Jung suggested three possible reactions to this. Some people may fight to restore their persona, recoiling from reality and self-awareness and trying to put that mask back on. Others may struggle to relate to the world without their persona. Instead, they retreat into a fantasy world.
But for some the disintegration of the persona is the start of something new. They are finally able to look inside and truly get in touch with themselves. They are also able to develop a flexible, realistic persona, which allows them to function in society and connect with others, without hiding their true self.
How Do We Do This?
Dropping our masks in early recovery can be frightening. We may be unsure how to relate to others without resorting to our old personas. But it can also be an exciting space of possibility that allows us to ask ourselves some of life’s biggest questions. Who am I? What are my values? What do I stand for? How do I want to live?
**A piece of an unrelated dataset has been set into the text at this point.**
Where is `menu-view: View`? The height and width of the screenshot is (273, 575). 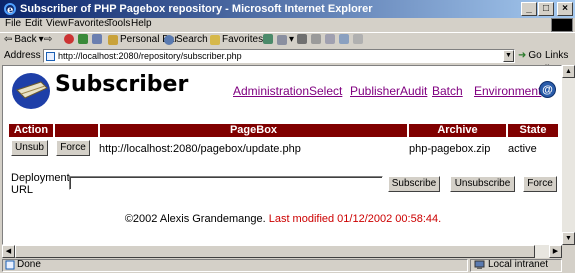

Embrace Sober House is an ideal place to confront this challenge. Several key pillars of our programme can help you drop your mask and embrace authenticity.
Being around others who are also on a journey of self discovery is invaluable. Being surrounded by nurturing support can help you let go of your old defense mechanisms and take a step into the unknown. You will be supported by our empathetic staff who have also walked that journey. Sometimes others see things in us that we don’t see in ourselves. Receiving honest, caring feedback from your peers can help you build your self-awareness.
Embrace Sober House gives you a space to experiment. When we’re letting go of our old masks, we don’t get it right every time. We provide a compassionate environment where everyone understands how challenging early recovery can be.
Our programme puts self-discovery front and center.
Working with our CBT therapists, you can identify the underlying beliefs that your masks were protecting you from. When we are aware of these beliefs, we can start to change them and develop new, healthier beliefs about ourselves, others and the world. We can experiment with new behaviors that help strengthen these beliefs.
Meditation helps us to let go of the old stories we have been telling ourselves. Sometimes we become stuck in these stories about who we are or what people think of us. Through meditation, we can see these stories for the fiction they are. This liberates us and helps us to engage with the present and move forwards with clarity, rather than being tangled up in outdated narratives.
Meditation also helps us become more aware of our feelings. We no longer need to protect ourselves from emotions or hide from them by wearing masks. We learn to sit with them, and as their power diminishes, we have the freedom to act in new ways.
At Embrace Sober House, you will have the time to explore your new self. You may discover new passions in the vibrant city of Chiang Mai, or rediscover old ones. Some people fall in love with outdoor activities like hiking or kayaking. Others try things like pottery or painting and discover an artistic side they never knew they had.
When we take our masks off, we are no longer constricted by our old ideas of who we are or how we think we should behave. The world becomes a place of exciting possibilities. Recovery is only the start.